Unabhängig von der Frage, ob die Ausführungen Schmidhäusers für das Zivilprozessrecht zutreffen sind – was durchaus zweifelhaft ist –, sind sie für das Strafprozessrecht gänzlich unzutreffend. Es handelt sich bei der Abgrenzungsfrage nicht um eine sophistische Spitzfindigkeit, die lediglich einen wissenschaftlichen Reiz darstellt. Die Frage ist jedenfalls im Strafprozessrecht von zentraler Bedeutung und kann in einem Strafverfahren, das rechtsstaatlichen Grundsätzen genügen soll, niemals offengelassen werden. Dass die Frage nicht nur eine akademische ist, verdeutlicht die bereits beschriebene Prozesssituation vor den jeweiligen Oberlandesgerichten.

Aufgrund der erheblichen Bedeutung der Problematik der Einordnung einer Beweisperson als Sachverständigen oder sachverständigen Zeugen erfordert der Grundsatz der Rechtsstaatlichkeit des Strafverfahrens die Entwicklung von Kriterien, die eine eindeutige und zuverlässige Einordnung der Beweisperson als Sachverständigen oder sachverständigen Zeugen ermöglichen.

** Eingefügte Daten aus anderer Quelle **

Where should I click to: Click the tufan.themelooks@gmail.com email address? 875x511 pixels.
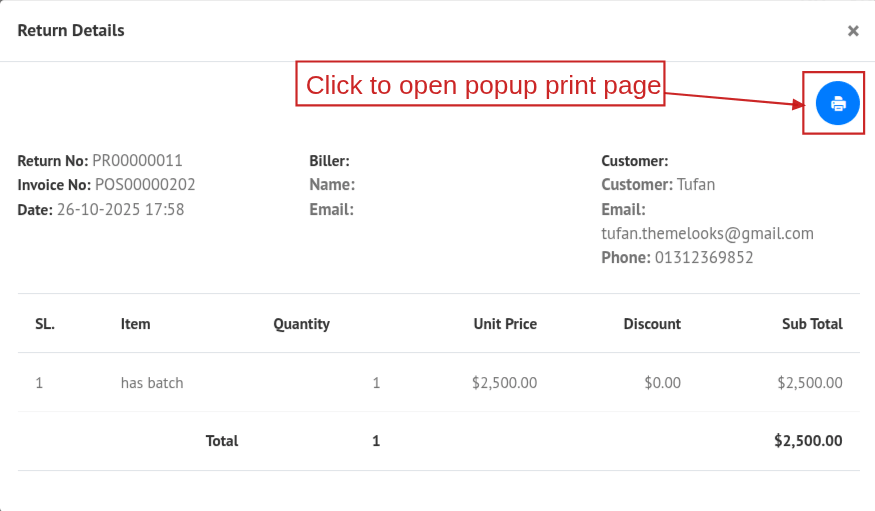pos(707,233)
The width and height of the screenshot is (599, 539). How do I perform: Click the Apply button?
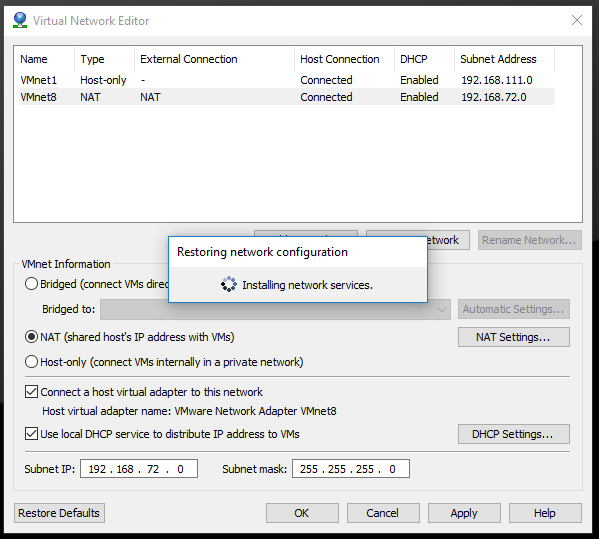(464, 513)
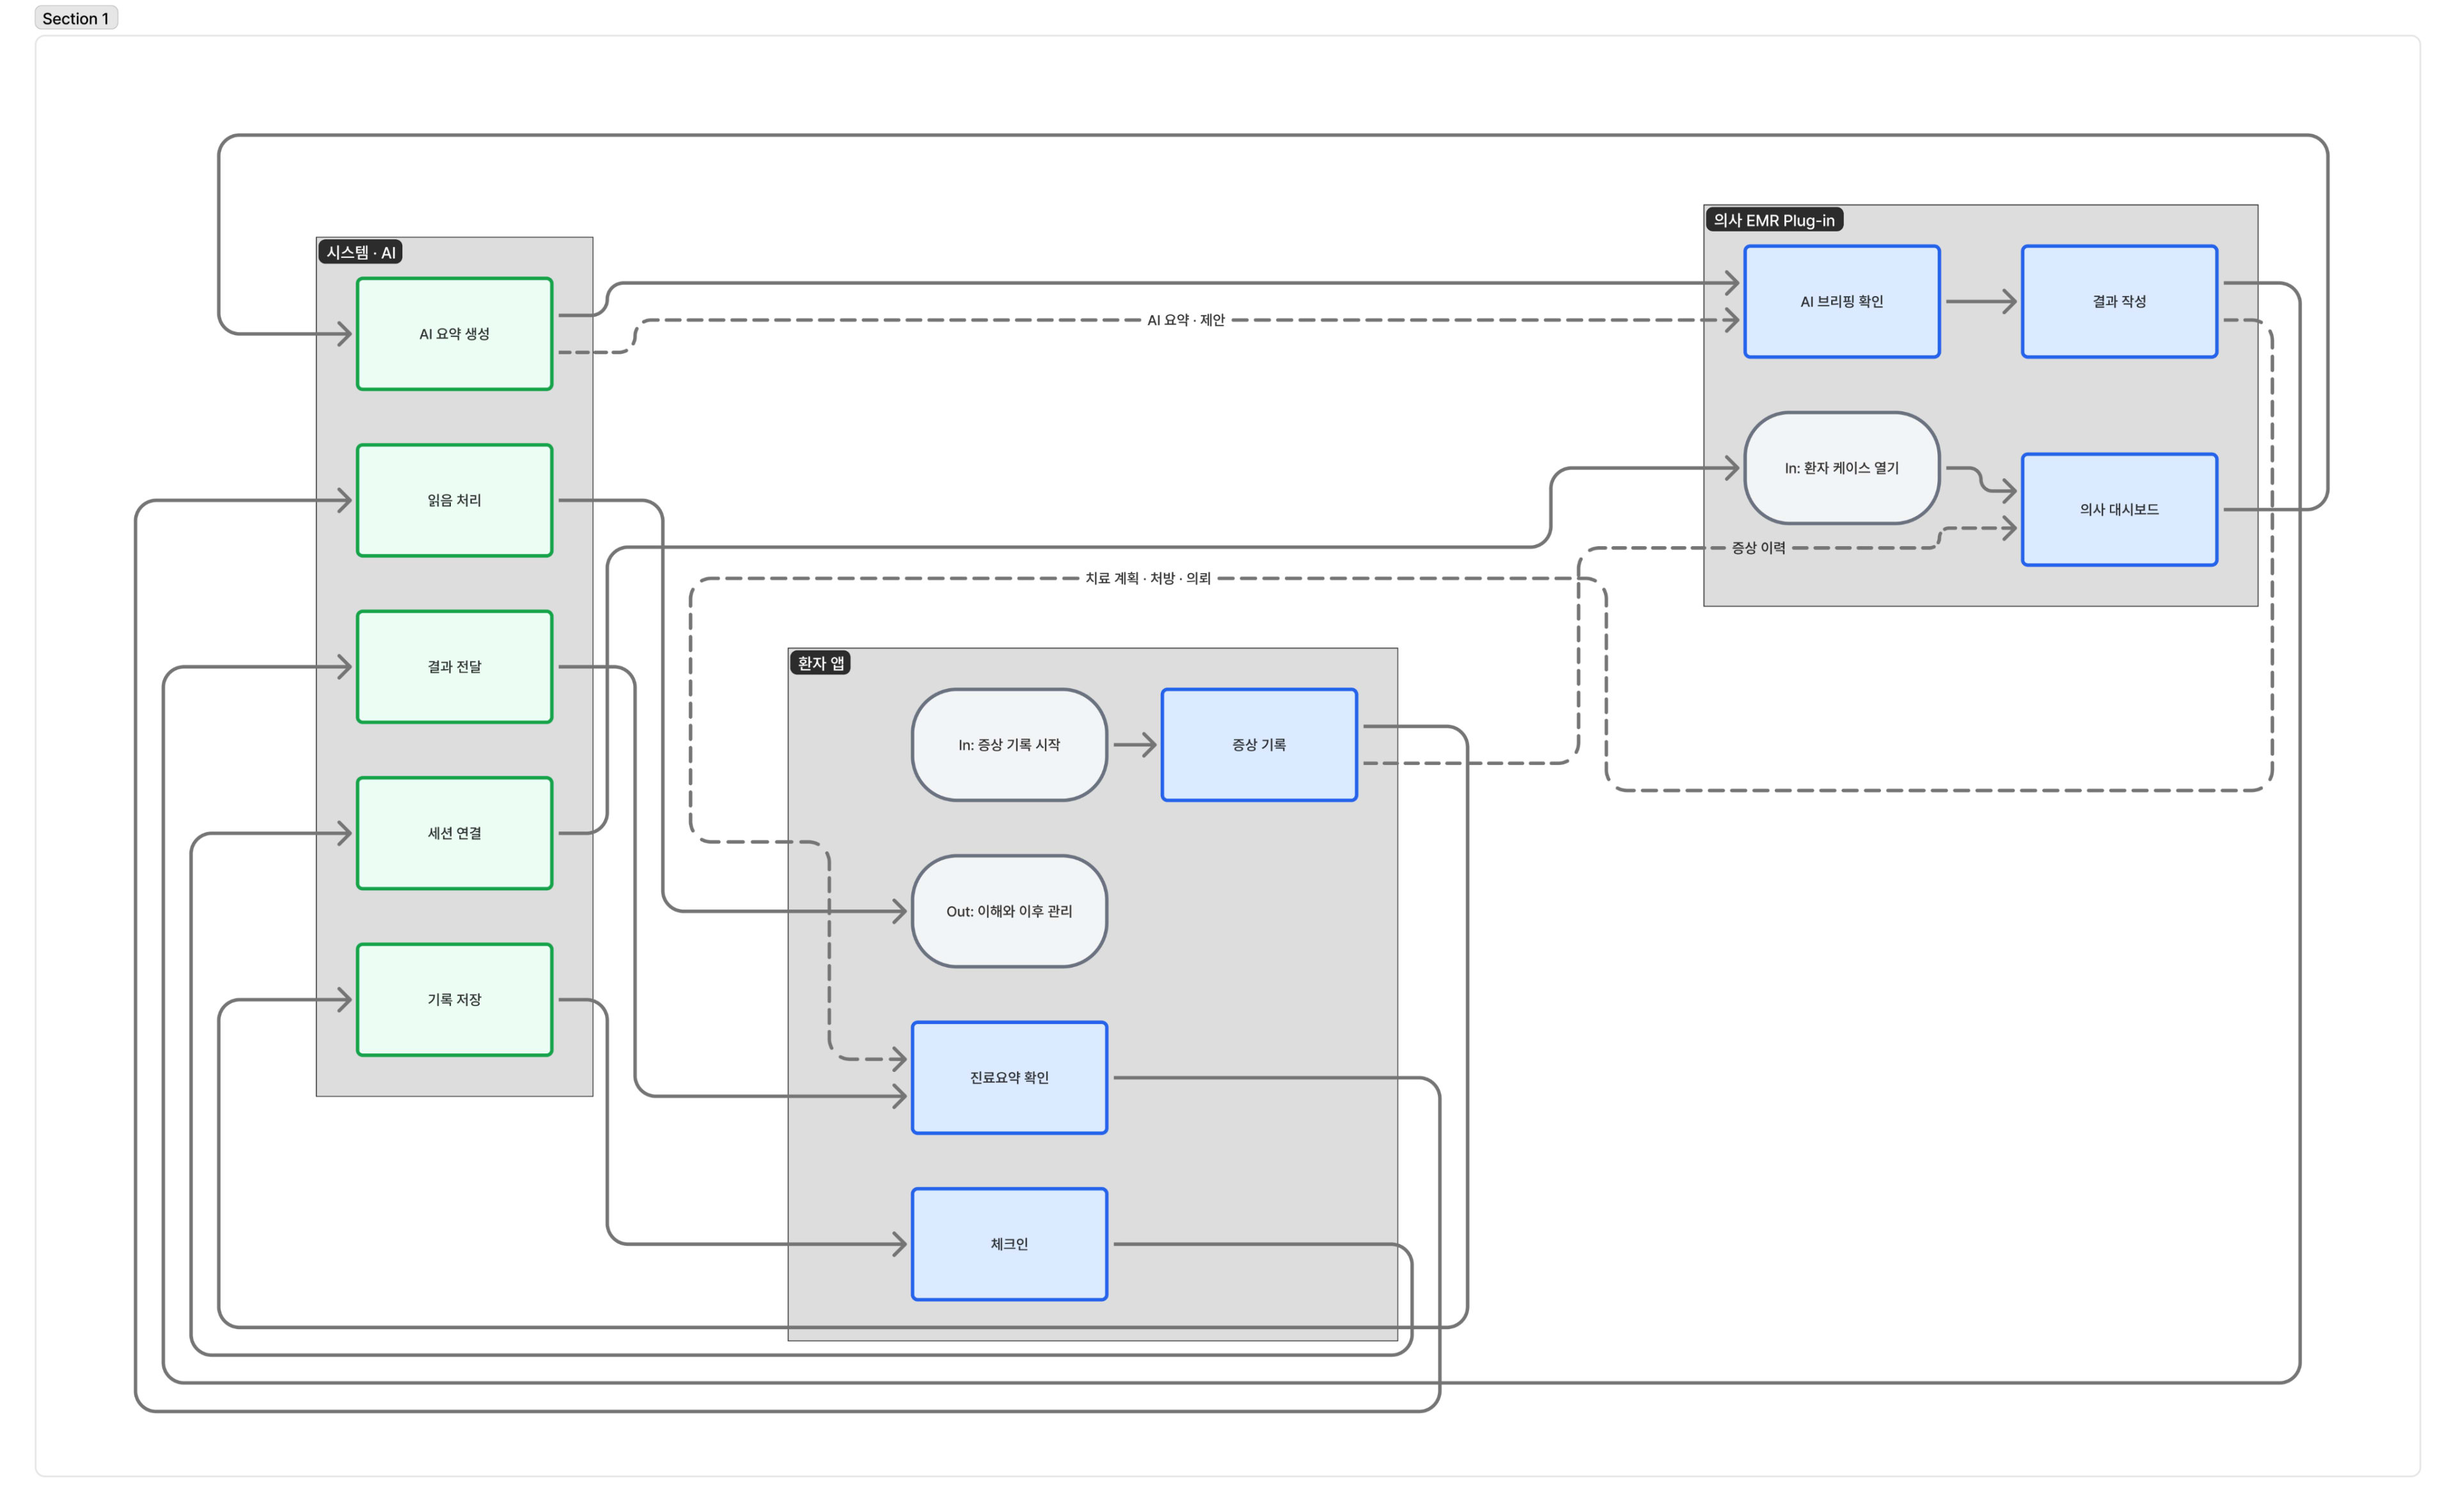Image resolution: width=2456 pixels, height=1512 pixels.
Task: Click the 'In: 증상 기록 시작' node
Action: coord(1009,745)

Erfolgt die Einordnung nicht anhand in Rechtsprechung und Literatur gefestigter Kriterien, besteht für den Angeklagten eine erhebliche Rechtsunsicherheit in einer wesentlichen Frage des Beweisrechts. Wie im Folgenden aufgezeigt wird, ist eine Unterscheidung des Sachverständigen vom sachverständigen Zeugen nach den bisher entwickelten Grundsätzen nicht möglich. Daraus resultiert auch, dass die Fragestellung nichts an ihrer Aktualität eingebüßt hat[7], denn es besteht Einigkeit in der Feststellung, dass keiner der Lösungsansätze überzeugt.[8] Um so mehr überrascht aufgrund der erheblichen Bedeutung der Fragestellung, dass eine aktuelle Diskussion der Frage nicht stattfindet. Der vorliegende Beitrag möchte einen Anstoß für die Wiederaufnahme der Diskussion der Fragestellung geben.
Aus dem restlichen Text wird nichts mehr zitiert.